I have just developed mild arthritis in my left knee. At the moment it's just a gnawing ache and only flares up now and again. It doesn't seem to hurt when I'm moving at the moment. I've already got a bit of it in one wrists and two MCP joints, but it doesn't cause much trouble.

Anyway, to get to the point, does anyone else have arthritic knees, or know if running is going to damage them?

5 Replies

I had a cartilage problem in one of my knees and had surgery. The surgeon said at some point in the future, because of arthritis I may need a knee replacement. When I first get up in a morning am stiff and creaky etc etc but upto now the jogging/running hasn't adversely affected my knees. The only thing I have found is that I have to sometimes have 2 or 3 days rest in between runs, but it is no hardship.

I graduated yesterday, I am not a fast runner, but I can now do it for 30 mins when at the start of this I struggled to run for 60 secs.

Give it a try and take it easy, do what you can and listen to your body.

Good Luck xx


Thanks Katee. I will keep running.

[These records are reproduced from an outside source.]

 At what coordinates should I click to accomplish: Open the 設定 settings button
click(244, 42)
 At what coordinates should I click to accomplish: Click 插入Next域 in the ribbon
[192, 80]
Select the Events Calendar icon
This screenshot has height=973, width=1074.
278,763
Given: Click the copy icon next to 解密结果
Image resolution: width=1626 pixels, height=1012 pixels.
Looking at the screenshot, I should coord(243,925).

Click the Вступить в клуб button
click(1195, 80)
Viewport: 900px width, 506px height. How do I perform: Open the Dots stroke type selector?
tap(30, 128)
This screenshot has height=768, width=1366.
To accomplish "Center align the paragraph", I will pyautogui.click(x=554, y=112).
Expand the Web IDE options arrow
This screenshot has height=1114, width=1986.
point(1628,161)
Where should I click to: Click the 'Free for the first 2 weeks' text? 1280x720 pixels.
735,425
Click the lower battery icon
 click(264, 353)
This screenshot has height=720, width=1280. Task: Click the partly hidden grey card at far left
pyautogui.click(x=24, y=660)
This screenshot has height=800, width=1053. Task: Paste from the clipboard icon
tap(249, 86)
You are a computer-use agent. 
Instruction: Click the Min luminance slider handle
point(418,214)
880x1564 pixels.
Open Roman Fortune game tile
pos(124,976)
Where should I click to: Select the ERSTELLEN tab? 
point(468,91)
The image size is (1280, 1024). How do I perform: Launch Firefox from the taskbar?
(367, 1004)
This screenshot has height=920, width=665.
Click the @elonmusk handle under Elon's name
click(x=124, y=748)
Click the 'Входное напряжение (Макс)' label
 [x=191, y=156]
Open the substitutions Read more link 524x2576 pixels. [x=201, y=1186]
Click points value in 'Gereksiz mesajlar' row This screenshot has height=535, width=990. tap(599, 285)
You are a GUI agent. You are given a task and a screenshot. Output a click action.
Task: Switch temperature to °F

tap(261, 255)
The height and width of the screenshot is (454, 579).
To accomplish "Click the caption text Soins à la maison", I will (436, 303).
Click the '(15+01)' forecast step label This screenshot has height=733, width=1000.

If it behaves in the same way as my wrist and hand, it'll only bother me occasionally.


I'd suggest (because I always do) staying off hard surfaces as much as possible and making sure you have your rest days.


G'day Katee58: 7 years ago I was scheduled for a knee replacement operation as at that time I could not walk with the arthritis in my knees. My right knee I could not bend at all. As my knee and I had been together for an awful long time and had done me good service during my army carrier and had never let me down I decided to that it was only fair to stick with the original knee. Today I walk 2 - 3 miles every day and use a gym 3 times a week. It hasn't been easy but I am really pleased I persevered.

I suggest that if you want to run then buy very good running shoes with shock absorbing soles and run on the balls of your feet rather than placing the heel of your foot on the ground first. This reduced the shock to the knees. But to keep your legs strong and exercise the knees, I would thoroughly recommend the use of a cross trainer set on the minimum elevation and resistance and work up from there. Your local gymnasium will have this equipment and trained instructors to help you. You may also be able to get a doctors prescription to attend your local gym. (GP Referred Supervised Gym Sessions)

I am hopeful that this has been so some use to you.


Thanks Phill. At the moment it's not really causing a problem, so I'll carry on running. I hate gyms which is one of the reasons I started running last year, so I'm afraid I wont be using a cross trainer, but it's really good to hear that continuing exercise will help maintain mobility.